NOOB needs help with VAE encoder [training loss not declining] (help)

import torch
from torch import nn 
import torch.distributions as dist
import numpy as np
from PIL import Image
import random
from keras.datasets import mnist
import pandas as pd
import torch.nn.functional as F
import tensorflow as tf
import matplotlib.pyplot as plt
from torch.utils.data import Dataset, TensorDataset, DataLoader


"""
VAE (Auto Encoder)
"""

#Does not have a activation function on output because we want to perserve the data relation and not limit it to sigmoid
class VAE(nn.Module):

    def __init__(self, state_dim=784, action_dim=32, hidden_dim=400):
        super(VAE, self).__init__()
        
        
        self.fc1 = nn.Linear(state_dim, hidden_dim)
        self.mu = nn.Linear(hidden_dim, action_dim)
        self.log_var = nn.Linear(hidden_dim, action_dim)

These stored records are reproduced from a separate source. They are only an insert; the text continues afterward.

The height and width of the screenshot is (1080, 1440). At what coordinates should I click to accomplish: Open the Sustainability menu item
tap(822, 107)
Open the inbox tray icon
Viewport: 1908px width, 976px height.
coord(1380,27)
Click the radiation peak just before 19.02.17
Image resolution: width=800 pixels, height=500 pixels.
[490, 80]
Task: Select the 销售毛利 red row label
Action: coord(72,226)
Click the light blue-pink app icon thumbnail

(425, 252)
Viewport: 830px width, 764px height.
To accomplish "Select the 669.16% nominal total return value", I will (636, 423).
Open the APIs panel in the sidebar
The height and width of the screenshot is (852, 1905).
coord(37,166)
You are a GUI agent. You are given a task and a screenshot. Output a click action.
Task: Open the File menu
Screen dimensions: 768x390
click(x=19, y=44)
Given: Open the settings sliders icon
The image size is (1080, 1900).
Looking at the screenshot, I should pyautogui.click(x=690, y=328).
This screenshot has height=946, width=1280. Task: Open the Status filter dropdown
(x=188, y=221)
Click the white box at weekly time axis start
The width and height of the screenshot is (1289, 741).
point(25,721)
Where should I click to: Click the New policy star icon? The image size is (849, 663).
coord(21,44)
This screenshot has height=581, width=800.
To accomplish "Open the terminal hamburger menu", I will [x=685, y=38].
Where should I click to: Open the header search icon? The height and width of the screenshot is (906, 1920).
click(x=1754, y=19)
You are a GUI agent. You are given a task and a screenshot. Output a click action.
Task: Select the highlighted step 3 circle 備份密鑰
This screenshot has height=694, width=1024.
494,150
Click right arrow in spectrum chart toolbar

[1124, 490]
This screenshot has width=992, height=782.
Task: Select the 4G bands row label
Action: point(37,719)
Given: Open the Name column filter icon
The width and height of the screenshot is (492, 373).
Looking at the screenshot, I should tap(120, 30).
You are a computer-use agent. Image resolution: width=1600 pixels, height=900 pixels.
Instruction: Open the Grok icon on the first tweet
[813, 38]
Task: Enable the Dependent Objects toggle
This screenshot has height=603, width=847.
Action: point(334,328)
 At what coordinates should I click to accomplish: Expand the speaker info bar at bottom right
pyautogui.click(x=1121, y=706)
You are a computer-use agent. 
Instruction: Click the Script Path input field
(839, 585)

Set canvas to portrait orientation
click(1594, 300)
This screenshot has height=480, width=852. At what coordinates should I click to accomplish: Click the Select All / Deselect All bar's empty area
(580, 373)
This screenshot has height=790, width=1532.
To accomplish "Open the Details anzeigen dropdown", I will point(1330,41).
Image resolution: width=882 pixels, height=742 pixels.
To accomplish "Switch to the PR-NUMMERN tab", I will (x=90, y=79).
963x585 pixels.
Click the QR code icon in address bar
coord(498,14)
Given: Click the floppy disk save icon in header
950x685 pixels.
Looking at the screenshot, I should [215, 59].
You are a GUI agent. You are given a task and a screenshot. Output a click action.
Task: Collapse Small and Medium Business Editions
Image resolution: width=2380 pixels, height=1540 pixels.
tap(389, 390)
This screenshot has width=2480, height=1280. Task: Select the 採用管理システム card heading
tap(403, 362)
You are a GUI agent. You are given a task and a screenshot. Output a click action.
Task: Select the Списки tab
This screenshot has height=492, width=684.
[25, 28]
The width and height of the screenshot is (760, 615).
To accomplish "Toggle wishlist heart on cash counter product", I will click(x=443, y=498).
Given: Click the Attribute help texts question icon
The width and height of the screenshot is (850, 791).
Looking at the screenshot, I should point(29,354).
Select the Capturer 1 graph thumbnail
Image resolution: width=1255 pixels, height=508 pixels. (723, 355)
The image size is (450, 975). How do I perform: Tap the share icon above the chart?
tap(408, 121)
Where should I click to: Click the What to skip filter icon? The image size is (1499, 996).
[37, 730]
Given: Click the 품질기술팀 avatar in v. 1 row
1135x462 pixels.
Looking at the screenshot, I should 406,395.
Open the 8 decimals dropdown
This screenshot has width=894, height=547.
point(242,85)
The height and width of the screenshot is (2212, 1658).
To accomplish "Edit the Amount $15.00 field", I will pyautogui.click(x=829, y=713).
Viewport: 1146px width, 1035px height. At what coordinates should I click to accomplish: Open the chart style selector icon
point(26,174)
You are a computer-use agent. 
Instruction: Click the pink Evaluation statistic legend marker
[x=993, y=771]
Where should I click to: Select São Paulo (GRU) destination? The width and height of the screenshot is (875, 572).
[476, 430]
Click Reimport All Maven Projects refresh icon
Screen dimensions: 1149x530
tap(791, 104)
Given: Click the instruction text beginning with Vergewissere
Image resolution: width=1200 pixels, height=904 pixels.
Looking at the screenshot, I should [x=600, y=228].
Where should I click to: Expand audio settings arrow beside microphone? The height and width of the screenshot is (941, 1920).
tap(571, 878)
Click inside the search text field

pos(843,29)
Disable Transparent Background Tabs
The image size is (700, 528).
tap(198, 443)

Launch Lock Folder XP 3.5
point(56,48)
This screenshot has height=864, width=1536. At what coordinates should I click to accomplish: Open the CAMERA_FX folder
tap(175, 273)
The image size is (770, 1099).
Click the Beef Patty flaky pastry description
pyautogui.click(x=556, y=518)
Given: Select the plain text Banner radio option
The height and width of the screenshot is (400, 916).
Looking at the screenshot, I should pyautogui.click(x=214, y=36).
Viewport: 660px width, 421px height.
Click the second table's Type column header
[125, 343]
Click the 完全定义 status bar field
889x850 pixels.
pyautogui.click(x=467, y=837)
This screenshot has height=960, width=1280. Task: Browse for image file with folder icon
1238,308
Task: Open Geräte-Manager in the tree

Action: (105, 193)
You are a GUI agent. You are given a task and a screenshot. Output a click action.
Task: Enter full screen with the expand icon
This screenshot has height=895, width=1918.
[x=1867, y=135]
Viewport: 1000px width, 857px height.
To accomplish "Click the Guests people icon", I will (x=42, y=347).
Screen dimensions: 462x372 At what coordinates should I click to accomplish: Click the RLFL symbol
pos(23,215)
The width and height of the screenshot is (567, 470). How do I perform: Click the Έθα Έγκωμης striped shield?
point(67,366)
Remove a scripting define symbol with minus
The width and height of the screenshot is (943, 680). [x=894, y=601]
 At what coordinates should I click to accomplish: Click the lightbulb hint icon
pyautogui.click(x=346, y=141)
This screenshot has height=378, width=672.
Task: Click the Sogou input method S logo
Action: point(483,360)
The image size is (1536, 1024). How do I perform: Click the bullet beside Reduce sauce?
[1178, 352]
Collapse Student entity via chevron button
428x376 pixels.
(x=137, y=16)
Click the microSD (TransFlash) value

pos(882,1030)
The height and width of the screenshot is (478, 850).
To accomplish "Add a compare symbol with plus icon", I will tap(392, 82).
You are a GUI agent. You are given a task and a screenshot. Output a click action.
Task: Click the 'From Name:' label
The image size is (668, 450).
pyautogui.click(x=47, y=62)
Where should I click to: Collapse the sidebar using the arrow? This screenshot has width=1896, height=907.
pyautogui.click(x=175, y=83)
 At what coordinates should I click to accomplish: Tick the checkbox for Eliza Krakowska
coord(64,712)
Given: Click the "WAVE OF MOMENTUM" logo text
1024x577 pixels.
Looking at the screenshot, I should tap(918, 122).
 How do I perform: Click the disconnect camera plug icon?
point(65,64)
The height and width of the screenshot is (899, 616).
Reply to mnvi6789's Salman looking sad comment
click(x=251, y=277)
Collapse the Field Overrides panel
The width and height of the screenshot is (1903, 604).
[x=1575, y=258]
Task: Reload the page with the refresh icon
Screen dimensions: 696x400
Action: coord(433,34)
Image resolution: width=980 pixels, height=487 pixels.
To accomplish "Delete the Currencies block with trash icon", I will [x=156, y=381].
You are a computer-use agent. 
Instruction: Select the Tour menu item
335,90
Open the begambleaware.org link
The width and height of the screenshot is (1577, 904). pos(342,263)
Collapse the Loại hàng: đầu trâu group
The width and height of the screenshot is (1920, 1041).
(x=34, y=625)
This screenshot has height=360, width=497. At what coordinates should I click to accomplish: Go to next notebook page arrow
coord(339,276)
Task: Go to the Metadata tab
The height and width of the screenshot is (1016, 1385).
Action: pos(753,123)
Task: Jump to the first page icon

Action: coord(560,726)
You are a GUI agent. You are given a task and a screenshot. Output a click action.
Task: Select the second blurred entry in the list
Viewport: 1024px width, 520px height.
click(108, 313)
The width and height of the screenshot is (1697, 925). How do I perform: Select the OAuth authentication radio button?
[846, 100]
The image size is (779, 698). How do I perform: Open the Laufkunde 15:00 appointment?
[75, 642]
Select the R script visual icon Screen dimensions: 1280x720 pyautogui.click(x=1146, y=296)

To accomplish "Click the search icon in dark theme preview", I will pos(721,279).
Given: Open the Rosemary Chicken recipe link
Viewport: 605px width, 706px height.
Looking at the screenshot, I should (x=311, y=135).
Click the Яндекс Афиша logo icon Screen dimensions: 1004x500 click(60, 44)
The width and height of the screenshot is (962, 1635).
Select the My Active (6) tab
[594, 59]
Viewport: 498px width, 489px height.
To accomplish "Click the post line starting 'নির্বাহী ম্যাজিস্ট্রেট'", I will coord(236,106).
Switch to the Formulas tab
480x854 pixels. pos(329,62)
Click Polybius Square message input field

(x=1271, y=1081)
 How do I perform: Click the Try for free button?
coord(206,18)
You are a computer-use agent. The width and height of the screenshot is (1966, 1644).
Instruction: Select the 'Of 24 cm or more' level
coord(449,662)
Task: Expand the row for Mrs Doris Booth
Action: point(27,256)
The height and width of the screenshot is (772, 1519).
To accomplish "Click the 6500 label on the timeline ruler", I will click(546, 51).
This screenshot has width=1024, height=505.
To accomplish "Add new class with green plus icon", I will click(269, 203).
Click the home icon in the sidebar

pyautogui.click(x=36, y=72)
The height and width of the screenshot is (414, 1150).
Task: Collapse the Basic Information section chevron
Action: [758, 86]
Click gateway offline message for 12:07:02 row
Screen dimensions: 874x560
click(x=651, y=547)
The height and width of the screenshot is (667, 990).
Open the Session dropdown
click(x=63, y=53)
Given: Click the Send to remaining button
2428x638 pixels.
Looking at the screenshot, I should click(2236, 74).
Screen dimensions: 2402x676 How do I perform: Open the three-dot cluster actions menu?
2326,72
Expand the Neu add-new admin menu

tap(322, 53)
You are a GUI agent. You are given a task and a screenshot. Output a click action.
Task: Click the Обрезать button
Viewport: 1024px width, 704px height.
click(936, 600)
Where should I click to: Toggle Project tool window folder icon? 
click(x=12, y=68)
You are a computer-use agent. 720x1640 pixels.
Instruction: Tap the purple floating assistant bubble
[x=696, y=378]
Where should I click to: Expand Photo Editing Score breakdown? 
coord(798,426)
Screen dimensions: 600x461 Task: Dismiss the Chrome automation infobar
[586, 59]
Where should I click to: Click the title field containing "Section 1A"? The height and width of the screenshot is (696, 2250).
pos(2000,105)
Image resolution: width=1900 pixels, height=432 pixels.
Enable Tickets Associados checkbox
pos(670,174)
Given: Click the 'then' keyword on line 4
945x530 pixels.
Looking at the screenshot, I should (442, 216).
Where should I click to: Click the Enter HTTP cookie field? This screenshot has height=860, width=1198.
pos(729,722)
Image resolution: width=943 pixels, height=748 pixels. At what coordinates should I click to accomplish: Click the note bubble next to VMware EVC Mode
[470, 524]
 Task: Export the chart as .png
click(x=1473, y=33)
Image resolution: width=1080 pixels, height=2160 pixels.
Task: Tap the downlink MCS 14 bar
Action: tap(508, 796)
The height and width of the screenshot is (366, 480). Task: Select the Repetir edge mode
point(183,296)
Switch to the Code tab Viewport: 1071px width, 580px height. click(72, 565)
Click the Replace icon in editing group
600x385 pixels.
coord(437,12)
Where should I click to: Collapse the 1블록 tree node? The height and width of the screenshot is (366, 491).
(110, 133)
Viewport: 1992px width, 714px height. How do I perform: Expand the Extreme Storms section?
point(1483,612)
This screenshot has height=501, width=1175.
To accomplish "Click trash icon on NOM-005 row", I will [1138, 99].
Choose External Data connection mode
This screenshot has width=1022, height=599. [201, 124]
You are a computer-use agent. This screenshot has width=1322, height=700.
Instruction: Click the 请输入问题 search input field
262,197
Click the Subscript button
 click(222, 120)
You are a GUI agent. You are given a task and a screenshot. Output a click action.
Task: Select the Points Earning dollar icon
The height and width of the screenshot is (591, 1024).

        self.fc2 = nn.Linear(action_dim, hidden_dim)
        self.fc3 = nn.Linear(hidden_dim, state_dim)
        
        
    def encoder(self, x):
        x = F.relu(self.fc1(x))
        mu = self.mu(x)
        log_var = self.log_var(x)
        return mu, log_var  


      
    def reparameterization(self,mu,log_var):
      std = torch.exp(0.5 * log_var)
      eps = torch.randn_like(std)
      z = mu + eps*std
      return z


    def decoder(self, z):
      x = F.relu(self.fc2(z))
      pred = torch.sigmoid(self.fc3(x))
      
      return pred



    def forward(self,x):
      mu, log_var = self.encoder(x)
      z = self.reparameterization(mu,log_var)
      recon_x = self.decoder(z)
      return recon_x, mu, log_var



    def loss_calculation(self, log_var, mu, recon_x, original_x, beta=.7, batch_size=128):
      recon_loss = F.mse_loss(recon_x, original_x, reduction='sum') / batch_size
      kl = -0.5 * torch.sum(1 + log_var - mu.pow(2) - log_var.exp()) / batch_size
      total_loss = recon_loss + beta * kl
      return recon_loss, kl, total_loss








#Data preperation

(train_X, train_y), (test_X, test_y) = mnist.load_data()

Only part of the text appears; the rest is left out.